What do you think I should do?

Your actions also played a part in this incident and I don't see you taking responsibility for them.

Imagine if every resident of a huge estate like this sent notices out advertising their own ventures. Group notices would be flooded and people might turn them off so as to reduce spam and so not receive important updates sent out by the estate. People don't like excess messaging, and wise group owners usually try to relay only what is vital, even with their own messaging. Messages are capped too, and if we send out too many some end up not getting important updates.
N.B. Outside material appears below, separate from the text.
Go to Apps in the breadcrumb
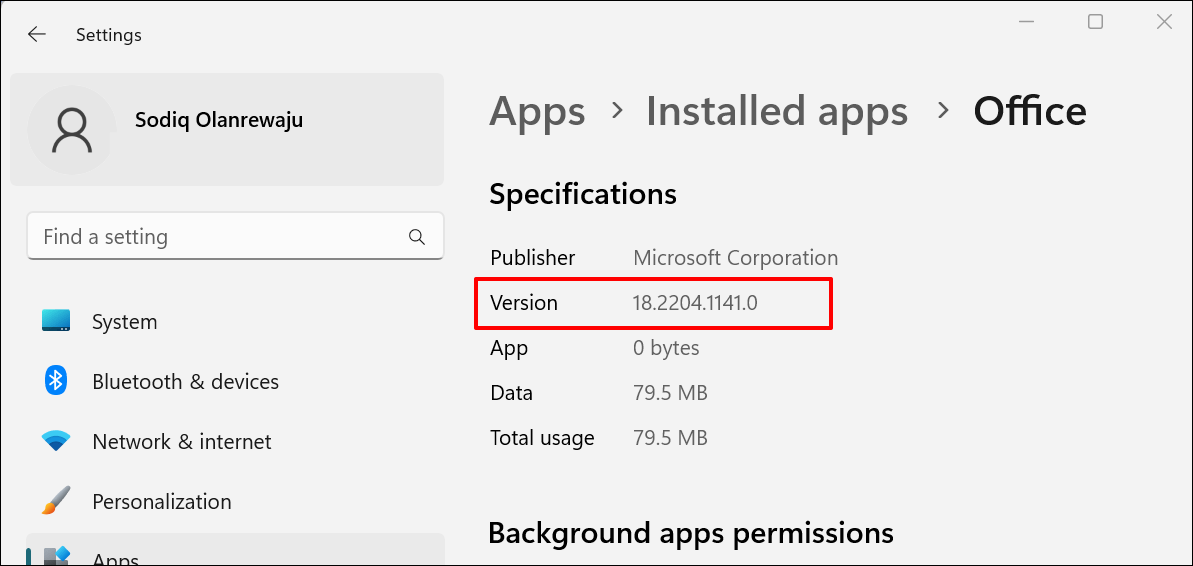Screen dimensions: 1193x566 tap(537, 111)
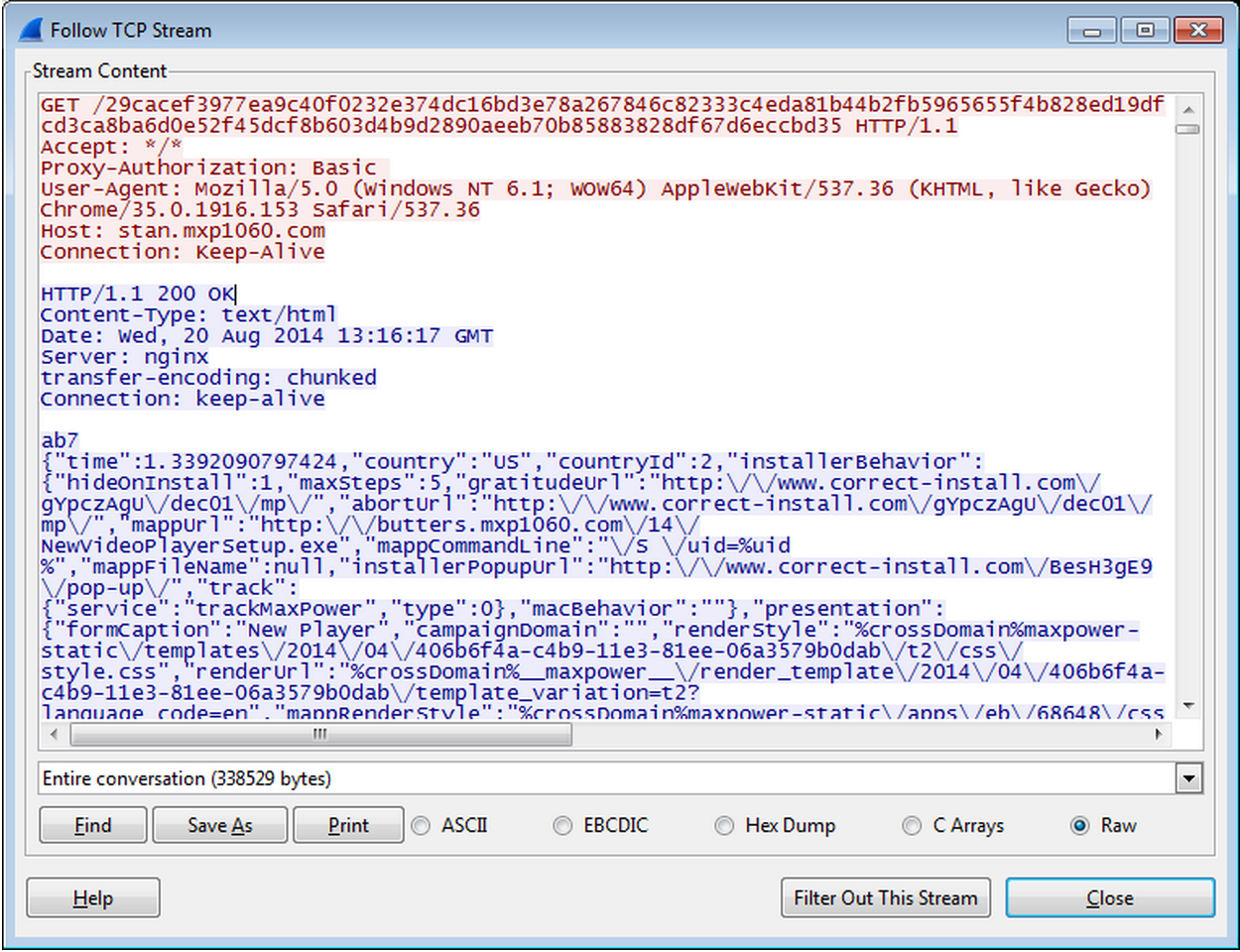Screen dimensions: 1240x952
Task: Select the EBCDIC display format
Action: click(x=563, y=825)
I may be venting here a bit, as I still cringe when thinking of my time managing a very active community with many store customers and rentals situated mostly below the store, all a part of one group. I took extra care even sending out my own messages so as not to turn off store customers who might leave my group and be less inclined to buy my merchandise, or to offend renters who would turn off messages and so not receive important community information.
Yet there were always these few who felt entitled to advertise their own business or project within my group, as if my group existed for their personal benefit.

I ejected one guy advertising his concerts and his ire was so great he even followed me around and harassed me at a public speech I gave as well as in private IM, for quite some time. It never occurred to him that he might have done anything wrong, but instead felt entitled to use my group as he saw fit.

I do have sympathy for those who don't know the ropes yet, but in my experience these newbies were never the offenders -- the offenders were those who had a strong sense of entitlement and thought they had a unique right to do whatever they wanted within someone else's group.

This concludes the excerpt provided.